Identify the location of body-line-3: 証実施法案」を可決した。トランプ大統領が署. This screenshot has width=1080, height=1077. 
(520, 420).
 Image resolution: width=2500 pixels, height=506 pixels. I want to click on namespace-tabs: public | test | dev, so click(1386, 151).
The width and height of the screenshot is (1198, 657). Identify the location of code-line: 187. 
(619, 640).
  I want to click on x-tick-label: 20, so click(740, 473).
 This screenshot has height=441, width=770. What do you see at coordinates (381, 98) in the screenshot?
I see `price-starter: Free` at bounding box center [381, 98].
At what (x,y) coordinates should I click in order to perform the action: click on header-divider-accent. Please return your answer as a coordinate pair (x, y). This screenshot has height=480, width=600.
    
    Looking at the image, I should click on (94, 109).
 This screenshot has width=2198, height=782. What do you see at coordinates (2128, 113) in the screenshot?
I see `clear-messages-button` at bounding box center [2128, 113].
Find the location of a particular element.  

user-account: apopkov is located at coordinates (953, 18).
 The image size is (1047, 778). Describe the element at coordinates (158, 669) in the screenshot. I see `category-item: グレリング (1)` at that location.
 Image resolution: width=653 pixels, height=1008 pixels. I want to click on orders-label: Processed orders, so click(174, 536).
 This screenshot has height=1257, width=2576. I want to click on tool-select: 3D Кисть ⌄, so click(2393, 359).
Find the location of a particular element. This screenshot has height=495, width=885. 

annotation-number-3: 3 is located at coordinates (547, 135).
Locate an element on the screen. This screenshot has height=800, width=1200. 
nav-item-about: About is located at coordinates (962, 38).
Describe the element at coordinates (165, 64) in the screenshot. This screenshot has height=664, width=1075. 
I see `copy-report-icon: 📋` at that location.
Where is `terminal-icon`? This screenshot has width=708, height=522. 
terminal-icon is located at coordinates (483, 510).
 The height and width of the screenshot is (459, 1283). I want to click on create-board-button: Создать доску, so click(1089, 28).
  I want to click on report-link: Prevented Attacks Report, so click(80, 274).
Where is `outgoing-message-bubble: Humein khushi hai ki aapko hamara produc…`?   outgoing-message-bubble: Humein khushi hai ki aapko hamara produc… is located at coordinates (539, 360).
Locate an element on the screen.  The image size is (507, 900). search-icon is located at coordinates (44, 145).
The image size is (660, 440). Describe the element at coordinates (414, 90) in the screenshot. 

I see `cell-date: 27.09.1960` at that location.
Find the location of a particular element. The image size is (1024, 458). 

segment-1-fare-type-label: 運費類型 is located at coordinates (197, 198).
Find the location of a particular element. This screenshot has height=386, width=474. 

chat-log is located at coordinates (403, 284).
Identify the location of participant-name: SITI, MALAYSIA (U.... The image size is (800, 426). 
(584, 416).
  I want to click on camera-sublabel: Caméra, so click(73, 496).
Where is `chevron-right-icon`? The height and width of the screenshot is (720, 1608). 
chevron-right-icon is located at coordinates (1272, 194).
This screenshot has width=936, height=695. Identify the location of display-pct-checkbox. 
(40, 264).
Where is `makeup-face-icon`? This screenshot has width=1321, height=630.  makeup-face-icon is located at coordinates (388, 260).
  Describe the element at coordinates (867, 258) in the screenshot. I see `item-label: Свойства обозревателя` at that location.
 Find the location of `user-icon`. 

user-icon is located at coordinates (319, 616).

* [About this task]: Reproduce the lines of the listing above without alteration, starting at the line that contains "Describe the element at coordinates (165, 64)" and ending at the line that contains "segment-1-fare-type-label: 運費類型 is", both included.

* [Result of this exercise]:
Describe the element at coordinates (165, 64) in the screenshot. This screenshot has height=664, width=1075. 
I see `copy-report-icon: 📋` at that location.
Where is `terminal-icon`? This screenshot has width=708, height=522. 
terminal-icon is located at coordinates (483, 510).
 The height and width of the screenshot is (459, 1283). I want to click on create-board-button: Создать доску, so click(1089, 28).
  I want to click on report-link: Prevented Attacks Report, so click(80, 274).
Where is `outgoing-message-bubble: Humein khushi hai ki aapko hamara produc…`?   outgoing-message-bubble: Humein khushi hai ki aapko hamara produc… is located at coordinates (539, 360).
Locate an element on the screen.  The image size is (507, 900). search-icon is located at coordinates (44, 145).
The image size is (660, 440). Describe the element at coordinates (414, 90) in the screenshot. 

I see `cell-date: 27.09.1960` at that location.
Find the location of a particular element. The image size is (1024, 458). 

segment-1-fare-type-label: 運費類型 is located at coordinates (197, 198).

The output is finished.